DOCUMENTO DE ORIGEN:
Porque la forma de "habemos" parece ser que es la única que se ha conservado en casi todo el territorio de habla hispana, en mayor o menor medida. Aunque no me lo creo, seguro que en algún sitio usan también algunas de las otras. Entradas interesantes de books.google.es:




> Escritos de Santa Teresa, Volumen 1‎ - Página 115
> Saint Teresa (of Avila) - 1861 - 583 páginas
> Yo no sé en que ha de parar, porque aun no *he yo* cincuenta años , y en lo que he vivido he visto tantas mudanzas , que no sé vivir. ...


 
(aquí es tener, pero no deja de ser interesante)



> Crónicas de los reyes de Castilla: desde don Alfonso el Sabio, hasta los ...‎ - Página 18
> Andrés Bernáldez - 1875 - 744 páginas
> ... é ponerlo he yo con mi hijo ... *he- yo* en lugar de mi fijo. É esto vos envío
> decir porque vos amo, ...


 


> El ingenioso hidalgo Don Quijote de la Mancha‎ - Página xxxiii
> Miguel de Cervantes Saavedra, Eugenio de Ochoa y Ronna - 1864 - 540 páginas
> *Has vos*, godo Quijote, ilustre y claro, Por Dulcinea sois al mundo eterno, Y
> ella por vos famosa honesta y sabia. ...


 


> Tesoro de los romanceros y cancioneros españoles, históricos, caballerescos ...‎ - Página 107
> Eugenio de Ochoa - 1840 - 664 páginas
> ... Sino al que hace la hueste Y por mayor la regia ; *Has vos* que sois ya muy viejo ...


 


> Escritores en prosa anteriores al siglo XV‎ - Página 202
> Pascual de Gayangos - 1860 - 607 páginas
> ... de la compañía con quien viven; ca *han muchos* buenos en su compañía], de
> quien toman buenas maneras é buenas costumbres , é teniendo mientes á ellos, ...


 


> Historia del gran Tamorlan: e itinerario y enarracion del viage, y relacion ...‎ - Página 132
> Ruy González de Clavijo, Paolo Giovio, Pedro Mexía, Gonzalo Argote de Molina, García Silva y Figueroa - 1782 - 248 páginas
> E *han muchos* ganados asi como carneros é camellos é caballos muy muchos , é vacas *ha pocas*. E esta gente quando les el Señor manda llamar para ir 2 o en ...


 
Aviador, tal y como se usa con "habemos", no es impersonal. _Habemos muchos_ --> sujeto *muchos*.


----------



## ManPaisa

> Escritores en prosa anteriores al siglo XV‎ - Página 202
> Pascual de Gayangos - 1860 - 607 páginas
> ... de la compañía con quien viven; ca *han muchos* buenos en su compañía], de
> quien toman buenas maneras é buenas costumbres , é teniendo mientes á ellos, ...

CONJUNTO DE TAREAS:
**1.** Repite del documento de origen el fragmento que comienza con "(aquí es tener, pero" y continúa hasta "vos amo, ...", sin alterar nada.
**2.** Condensa en una o dos oraciones el párrafo del documento de origen que empieza con «Porque la forma de "habemos"», conservando sus datos principales.
Las líneas de datos son un material aparte y no guardan relación con el documento de origen.

DATOS ALMACENADOS:
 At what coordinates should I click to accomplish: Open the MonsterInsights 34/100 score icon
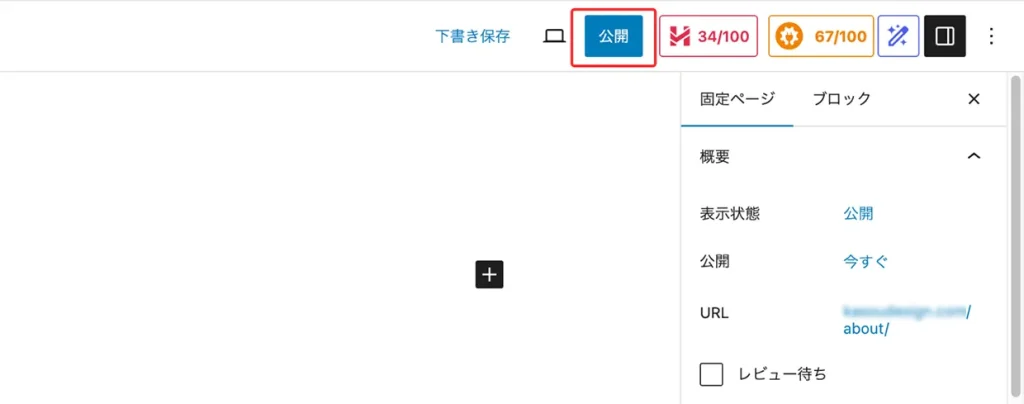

RESPUESTAS A CONTINUACIÓN:
**1.**
(aquí es tener, pero no deja de ser interesante)



> Crónicas de los reyes de Castilla: desde don Alfonso el Sabio, hasta los ...‎ - Página 18
> Andrés Bernáldez - 1875 - 744 páginas
> ... é ponerlo he yo con mi hijo ... *he- yo* en lugar de mi fijo. É esto vos envío
> decir porque vos amo, ...

**2.** Se afirma que "habemos" parece ser la única de estas formas que se ha conservado, en mayor o menor medida, en casi todo el territorio de habla hispana, aunque es probable que en algún sitio se usen también otras. A continuación se anuncian entradas interesantes de books.google.es.